- Noliwe Rooks
- Africana Studies and American Studies, Cornell University
- “‘They Tried to Kill Us With Their Democracy, So We Fought Them With Ours’: A Story of Segrenomics, Racism, and Health in the Battle for Education in Detroit”
An interdisciplinary scholar, Noliwe Rooks is the W.E.B Du Bois Professor at Cornell University. Her work explores how race and gender both impact and are impacted by popular culture, social history and political life in the United States. She works on the cultural and racial implications of beauty, fashion and adornment; race, capitalism and education, and the urban politics of food and cannabis production.

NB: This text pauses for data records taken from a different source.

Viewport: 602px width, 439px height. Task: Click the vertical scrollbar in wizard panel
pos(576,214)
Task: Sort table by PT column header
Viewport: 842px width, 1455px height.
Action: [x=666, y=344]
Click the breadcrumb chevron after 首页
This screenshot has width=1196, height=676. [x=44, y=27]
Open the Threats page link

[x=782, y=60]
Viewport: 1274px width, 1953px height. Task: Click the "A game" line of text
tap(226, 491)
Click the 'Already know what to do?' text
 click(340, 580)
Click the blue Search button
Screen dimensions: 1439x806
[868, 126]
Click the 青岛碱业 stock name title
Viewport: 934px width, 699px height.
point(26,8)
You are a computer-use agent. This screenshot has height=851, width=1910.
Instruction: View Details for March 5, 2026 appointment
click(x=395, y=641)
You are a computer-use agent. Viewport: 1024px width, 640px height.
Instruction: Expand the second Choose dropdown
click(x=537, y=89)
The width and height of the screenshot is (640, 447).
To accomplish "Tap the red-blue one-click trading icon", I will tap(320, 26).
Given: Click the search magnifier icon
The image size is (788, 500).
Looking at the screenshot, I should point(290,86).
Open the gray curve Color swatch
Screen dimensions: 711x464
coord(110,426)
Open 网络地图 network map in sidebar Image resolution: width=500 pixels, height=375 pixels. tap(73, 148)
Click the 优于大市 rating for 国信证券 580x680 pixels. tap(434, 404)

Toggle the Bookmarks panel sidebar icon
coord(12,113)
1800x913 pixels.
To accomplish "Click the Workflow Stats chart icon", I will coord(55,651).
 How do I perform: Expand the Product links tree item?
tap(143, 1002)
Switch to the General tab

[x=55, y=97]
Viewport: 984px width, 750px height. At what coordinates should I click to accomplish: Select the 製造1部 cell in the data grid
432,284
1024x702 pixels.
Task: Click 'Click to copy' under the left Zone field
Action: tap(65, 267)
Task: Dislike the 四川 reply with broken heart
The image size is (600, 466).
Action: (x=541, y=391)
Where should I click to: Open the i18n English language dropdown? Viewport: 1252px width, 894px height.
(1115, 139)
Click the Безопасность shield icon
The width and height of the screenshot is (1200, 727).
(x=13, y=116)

The author of four books and numerous articles, essays and op ed’s, Rooks has received research funding from the Ford Foundation, the Mellon Foundation and the Woodrow Wilson School among others. She lectures frequently at colleges and universities around the country and is a regular contributor to popular outlets such as The New York Times, The Washington Post, The Chronicle of Higher Education, Time Magazine and NPR.
Rooks’ current book, in which she coined the term “segrenomics,” is Cutting School: Privatization, Segregation, and the End of Public Education which won an award for non-fiction from the Hurston/Wright Foundation. Her current research, for which she has received a Kaplan Fellowship and a fellowship from the Atkinson Center for a Sustainable Future, will explore relationships between capitalism, land, urban food politics and cannabis legalization in the United States.
She is a professor in Africana Studies, the director of American Studies, an affiliated faculty member in the Center for Inequality Studies, a Faculty Fellow in the Atkinson Center for a Sustainable Future, and a member of the core faculty in Feminist, Gender and Sexuality Studies.